Airedale Beekeepers Assoc-iation is waiting for the weather to improve before it moves ten hives – each of which can contain up to 60,000 bees – to a specially-created educational apiary at East Riddlesden Hall.

The new feature will allow the public to visit the hives and see first-hand how honey is produced.

Currently based in East Morton, the keepers have been looking for some time for somewhere they can make their work more open to the public.

They met with visitors to the hall on Saturday to let them know their plans and dispel any myths about bees. And despite the cold weather, people swarmed to the event.

Shelley Hollingdrake, of the National Trust, said: “People got to hear what beekeeping is all about and were shown the equipment they might use.

“The keepers were also there to dispel any myths about bees they might have – people have nothing to be frightened of. We have been busy making sure it will be safe for visitors – it will be a fantastic visitor experience.
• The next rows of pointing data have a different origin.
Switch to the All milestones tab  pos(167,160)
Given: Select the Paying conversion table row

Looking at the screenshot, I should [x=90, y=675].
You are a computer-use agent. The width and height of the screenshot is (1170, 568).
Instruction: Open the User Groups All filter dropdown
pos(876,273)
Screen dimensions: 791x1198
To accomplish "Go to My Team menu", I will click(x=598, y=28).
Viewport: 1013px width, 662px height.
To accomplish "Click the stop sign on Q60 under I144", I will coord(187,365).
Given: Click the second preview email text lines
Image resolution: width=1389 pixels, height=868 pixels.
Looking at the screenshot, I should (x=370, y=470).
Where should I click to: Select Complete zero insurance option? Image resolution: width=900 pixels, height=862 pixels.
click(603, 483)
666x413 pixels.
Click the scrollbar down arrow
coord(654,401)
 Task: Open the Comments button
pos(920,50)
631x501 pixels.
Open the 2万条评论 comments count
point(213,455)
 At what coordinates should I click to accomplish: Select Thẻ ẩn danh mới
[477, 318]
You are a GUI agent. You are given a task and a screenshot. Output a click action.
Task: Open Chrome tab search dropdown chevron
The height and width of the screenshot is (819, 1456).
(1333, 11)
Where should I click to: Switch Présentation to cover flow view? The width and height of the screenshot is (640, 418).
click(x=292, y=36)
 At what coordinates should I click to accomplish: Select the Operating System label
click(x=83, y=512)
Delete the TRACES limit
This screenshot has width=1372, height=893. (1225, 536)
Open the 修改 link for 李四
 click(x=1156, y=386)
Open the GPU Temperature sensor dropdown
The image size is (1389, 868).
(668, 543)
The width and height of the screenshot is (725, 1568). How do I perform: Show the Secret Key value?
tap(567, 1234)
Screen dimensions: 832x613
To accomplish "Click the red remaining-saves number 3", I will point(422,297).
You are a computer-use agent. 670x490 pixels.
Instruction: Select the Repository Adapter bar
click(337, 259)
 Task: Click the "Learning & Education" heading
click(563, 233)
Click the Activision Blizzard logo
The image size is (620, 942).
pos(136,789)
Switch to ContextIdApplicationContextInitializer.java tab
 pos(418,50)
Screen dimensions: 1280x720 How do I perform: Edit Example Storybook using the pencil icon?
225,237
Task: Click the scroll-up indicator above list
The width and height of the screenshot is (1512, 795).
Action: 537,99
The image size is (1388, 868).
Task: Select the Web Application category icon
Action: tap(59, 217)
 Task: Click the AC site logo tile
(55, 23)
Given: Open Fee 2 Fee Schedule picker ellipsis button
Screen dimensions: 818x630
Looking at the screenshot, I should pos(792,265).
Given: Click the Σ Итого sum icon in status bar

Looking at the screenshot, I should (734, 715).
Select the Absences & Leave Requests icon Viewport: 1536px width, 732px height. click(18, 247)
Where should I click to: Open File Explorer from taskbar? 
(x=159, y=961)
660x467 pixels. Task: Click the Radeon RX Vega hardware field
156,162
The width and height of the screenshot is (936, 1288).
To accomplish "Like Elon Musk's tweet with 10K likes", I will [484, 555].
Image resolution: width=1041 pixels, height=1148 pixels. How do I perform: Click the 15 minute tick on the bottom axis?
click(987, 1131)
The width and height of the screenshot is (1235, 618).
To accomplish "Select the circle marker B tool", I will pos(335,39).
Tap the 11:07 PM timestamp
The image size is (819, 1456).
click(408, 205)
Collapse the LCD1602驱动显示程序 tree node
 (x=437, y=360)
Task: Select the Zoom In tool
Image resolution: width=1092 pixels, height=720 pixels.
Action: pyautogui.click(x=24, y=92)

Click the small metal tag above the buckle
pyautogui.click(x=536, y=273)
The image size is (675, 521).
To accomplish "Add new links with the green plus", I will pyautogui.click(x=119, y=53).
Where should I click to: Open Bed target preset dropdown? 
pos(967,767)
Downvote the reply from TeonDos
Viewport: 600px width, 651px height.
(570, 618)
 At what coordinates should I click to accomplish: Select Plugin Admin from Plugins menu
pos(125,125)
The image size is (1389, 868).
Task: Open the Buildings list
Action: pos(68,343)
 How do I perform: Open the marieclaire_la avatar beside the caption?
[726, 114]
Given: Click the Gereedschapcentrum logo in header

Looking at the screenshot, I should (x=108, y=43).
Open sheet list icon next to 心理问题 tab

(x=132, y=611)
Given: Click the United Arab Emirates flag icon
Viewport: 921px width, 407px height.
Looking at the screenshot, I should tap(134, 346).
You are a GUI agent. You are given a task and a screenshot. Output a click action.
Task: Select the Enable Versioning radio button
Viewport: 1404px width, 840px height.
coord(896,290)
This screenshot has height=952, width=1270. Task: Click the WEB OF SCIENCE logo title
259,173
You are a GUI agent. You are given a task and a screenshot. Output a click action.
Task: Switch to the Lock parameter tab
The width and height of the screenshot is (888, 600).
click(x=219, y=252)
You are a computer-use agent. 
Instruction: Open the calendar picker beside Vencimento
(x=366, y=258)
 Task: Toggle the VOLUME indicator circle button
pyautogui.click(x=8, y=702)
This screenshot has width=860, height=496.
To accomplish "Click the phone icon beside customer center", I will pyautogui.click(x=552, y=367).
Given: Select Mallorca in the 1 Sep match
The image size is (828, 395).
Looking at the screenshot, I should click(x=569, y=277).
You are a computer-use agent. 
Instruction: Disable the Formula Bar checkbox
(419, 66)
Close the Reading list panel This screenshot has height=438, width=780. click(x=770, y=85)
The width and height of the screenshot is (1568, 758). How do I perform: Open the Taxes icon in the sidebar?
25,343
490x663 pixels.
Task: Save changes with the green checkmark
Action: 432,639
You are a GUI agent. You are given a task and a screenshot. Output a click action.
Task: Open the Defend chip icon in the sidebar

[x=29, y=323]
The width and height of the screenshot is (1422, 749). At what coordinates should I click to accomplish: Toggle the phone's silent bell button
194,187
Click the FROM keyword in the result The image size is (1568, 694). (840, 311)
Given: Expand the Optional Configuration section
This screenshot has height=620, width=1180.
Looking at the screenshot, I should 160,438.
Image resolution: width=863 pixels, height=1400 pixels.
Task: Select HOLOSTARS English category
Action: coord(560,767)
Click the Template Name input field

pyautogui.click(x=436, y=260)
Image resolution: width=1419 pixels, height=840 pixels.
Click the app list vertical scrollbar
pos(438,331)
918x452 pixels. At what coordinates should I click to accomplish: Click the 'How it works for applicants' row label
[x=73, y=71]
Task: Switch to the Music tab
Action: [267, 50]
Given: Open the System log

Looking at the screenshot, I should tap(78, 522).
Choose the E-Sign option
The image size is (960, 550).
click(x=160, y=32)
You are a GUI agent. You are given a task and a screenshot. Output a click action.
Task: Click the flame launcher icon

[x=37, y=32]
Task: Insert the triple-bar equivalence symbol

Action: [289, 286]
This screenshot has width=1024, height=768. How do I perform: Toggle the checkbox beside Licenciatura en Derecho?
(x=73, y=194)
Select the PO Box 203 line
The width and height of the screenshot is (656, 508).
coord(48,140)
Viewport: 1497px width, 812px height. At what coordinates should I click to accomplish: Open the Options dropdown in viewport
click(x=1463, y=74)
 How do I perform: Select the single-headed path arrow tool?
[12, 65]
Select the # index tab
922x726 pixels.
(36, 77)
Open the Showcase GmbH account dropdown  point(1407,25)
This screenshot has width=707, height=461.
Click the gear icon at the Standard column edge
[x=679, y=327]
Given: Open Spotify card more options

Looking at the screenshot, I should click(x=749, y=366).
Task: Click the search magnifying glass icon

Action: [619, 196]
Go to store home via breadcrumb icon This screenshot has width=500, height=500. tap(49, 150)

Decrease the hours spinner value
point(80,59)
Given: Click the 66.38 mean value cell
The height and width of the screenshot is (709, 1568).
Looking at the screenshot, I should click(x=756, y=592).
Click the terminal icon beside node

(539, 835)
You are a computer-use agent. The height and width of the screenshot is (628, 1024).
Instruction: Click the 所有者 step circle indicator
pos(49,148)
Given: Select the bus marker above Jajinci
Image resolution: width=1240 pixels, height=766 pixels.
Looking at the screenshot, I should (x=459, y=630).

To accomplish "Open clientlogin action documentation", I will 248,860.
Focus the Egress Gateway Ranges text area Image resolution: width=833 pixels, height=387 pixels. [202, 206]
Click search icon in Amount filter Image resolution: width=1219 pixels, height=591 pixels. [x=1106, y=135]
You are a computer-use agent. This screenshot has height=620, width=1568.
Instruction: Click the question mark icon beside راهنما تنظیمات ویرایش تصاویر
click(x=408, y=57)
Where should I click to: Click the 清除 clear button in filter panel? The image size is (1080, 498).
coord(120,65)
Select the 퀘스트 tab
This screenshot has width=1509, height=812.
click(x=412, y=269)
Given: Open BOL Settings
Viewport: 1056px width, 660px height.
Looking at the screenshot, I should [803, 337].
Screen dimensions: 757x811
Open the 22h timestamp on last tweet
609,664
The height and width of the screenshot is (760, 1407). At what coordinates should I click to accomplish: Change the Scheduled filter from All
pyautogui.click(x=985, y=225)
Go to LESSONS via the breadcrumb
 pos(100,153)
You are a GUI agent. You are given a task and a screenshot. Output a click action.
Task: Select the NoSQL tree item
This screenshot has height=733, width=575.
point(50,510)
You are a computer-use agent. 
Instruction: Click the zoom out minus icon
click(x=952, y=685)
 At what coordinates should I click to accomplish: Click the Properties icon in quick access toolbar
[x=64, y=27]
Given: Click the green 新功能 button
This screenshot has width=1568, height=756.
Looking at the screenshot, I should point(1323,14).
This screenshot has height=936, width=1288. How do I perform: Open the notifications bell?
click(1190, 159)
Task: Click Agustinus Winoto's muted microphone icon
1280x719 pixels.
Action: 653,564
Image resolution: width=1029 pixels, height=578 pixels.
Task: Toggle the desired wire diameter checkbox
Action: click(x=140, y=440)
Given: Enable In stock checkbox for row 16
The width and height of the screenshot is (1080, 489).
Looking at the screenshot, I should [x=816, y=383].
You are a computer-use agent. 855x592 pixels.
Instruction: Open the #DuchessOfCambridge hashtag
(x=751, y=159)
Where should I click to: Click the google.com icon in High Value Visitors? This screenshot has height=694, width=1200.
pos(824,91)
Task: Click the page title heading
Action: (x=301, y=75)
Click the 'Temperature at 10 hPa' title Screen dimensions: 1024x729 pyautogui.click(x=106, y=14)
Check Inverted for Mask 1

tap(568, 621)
“The beekeepers were looking for a more secure site, and being here they will have access to the hall’s facilities. The trust thought of how the hall would have been used in the past, and they would have had hives on site to make honey for the workers.”

She added: “Bees are declining worldwide, so we will do anything we can to make sure they don’t become extinct.”

There will also be beekeepers courses on offer to any budding apiarists.